Here’s a long term valuation chart - total market cap of all US equities divided by GDP. It suggests that, from a valuation standpoint, we haven’t exceeded 2000 quite yet. That’s because GDP has doubled from 2000 to today.
But you probably can’t call this market cheap either.

As Gail the Actuary and other wise people have pointed out, there’s commodities, then there’s the _____ you can’t live without. And it used to be _______ a lot of us knew how to make, or manage, or grow.
I have such a hard time analyzing this stuff anymore because were at such a unique breaking point in our physical world. With that, I suppose, “the markets” have never been such a sick and meaningless shadow play. As Gail reminds us, sure the stuff is cheap and getting scarce but no one can pay for it…because the stuff is actually NOT cheap and getting scarce. But that doesn’t mean a broken planet can pay the price. Well…not a price the way we think of it. The real world of real things is broke, really broke…in every meaning of the word. If mis-pricing was our only problem, I suppose rocket stoves and permaculture would be just another fad.
Sometimes I wonder if its the very nature of the abyss that makes us all wannabe actors in this silly and maybe suicidal thing called modern markets. So the commodities may be ripe for the picking, but there’s only so much you can pick.
As Nate Hagens pointed out years ago on this site, a stock market can be fun and profitable but we actually may not have a stock market soon. Because it runs in my family, I’m probably being over dramatic… but I keep feeling that I should learn how to make, store and ration my commodities before I learn to buy them.
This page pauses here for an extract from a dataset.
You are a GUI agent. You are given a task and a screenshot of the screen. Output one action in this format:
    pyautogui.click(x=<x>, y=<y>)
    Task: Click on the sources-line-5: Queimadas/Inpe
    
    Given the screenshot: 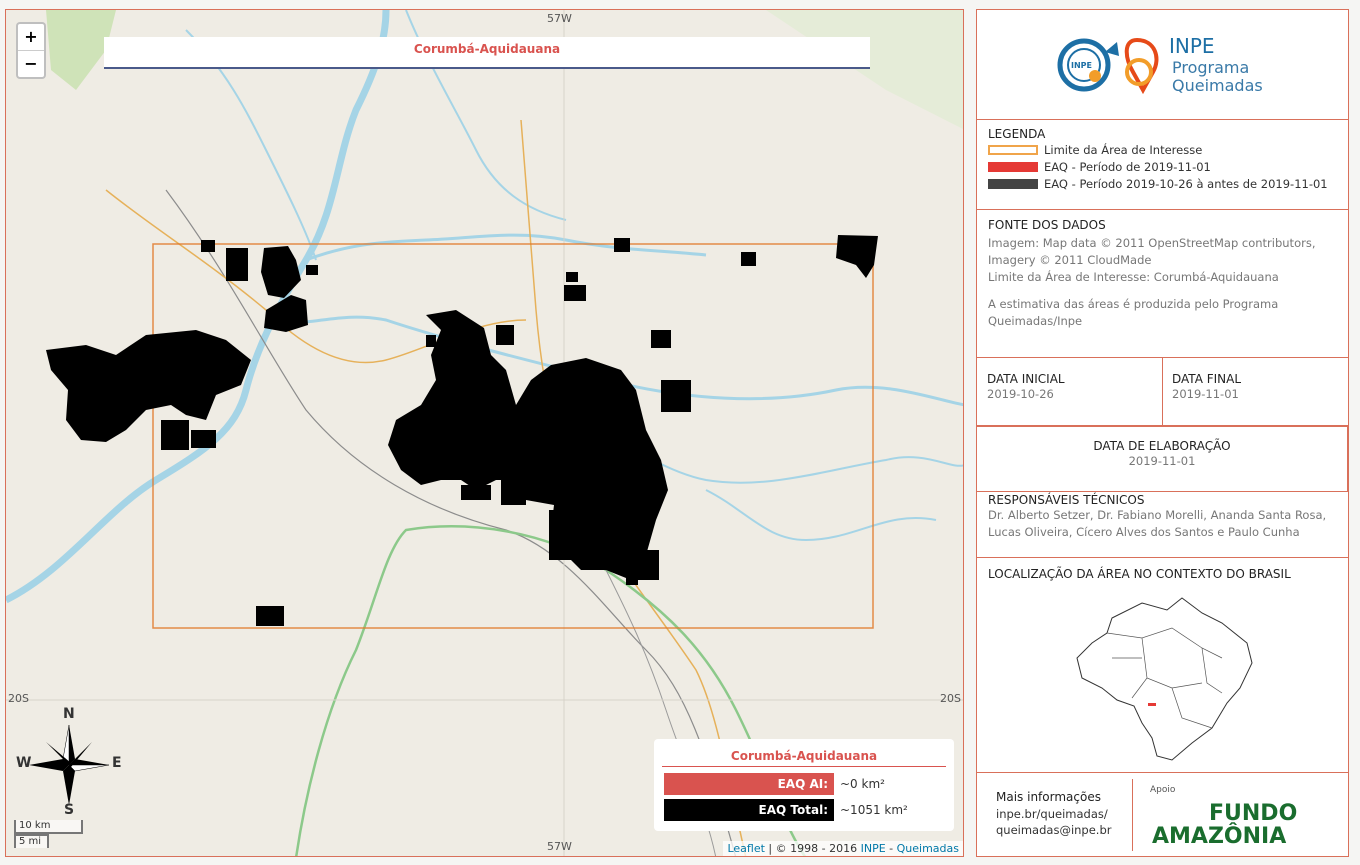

if we set 2000 aside as an anomaly then we’re looking at the peaks in 1966 and 2007 for comparables, and by those standards, we’re clearly in bubble territory.

Let’s not forget just how crazy the DCB was- e.g. Pets.com vaporized $300MM, but IPO to bust in less that a year was some serious snake oil peddling.

GDP is totally contrived. A strong argument can be made it’s much lower than what the Fed or other government folks tell us. Fake news if you ask me.

What would you like in the denominator, if not GDP?
You may not know that GDP is nominal GDP, as opposed to real GDP (GDPC1) which is deflated by those inflation metrics that we all don’t like.
Would you prefer LOANINV? TCMDO? Total Wages & Salaries of all non-government workers? It has to be something in nominal dollars so it matches MVEONWMVBSNNCB.
You pick a denominator that, for you, isn’t ‘fake news’ and I’ll be happy to post it.

mare trained to the lines and a few critters will be worth more than the markets…someday.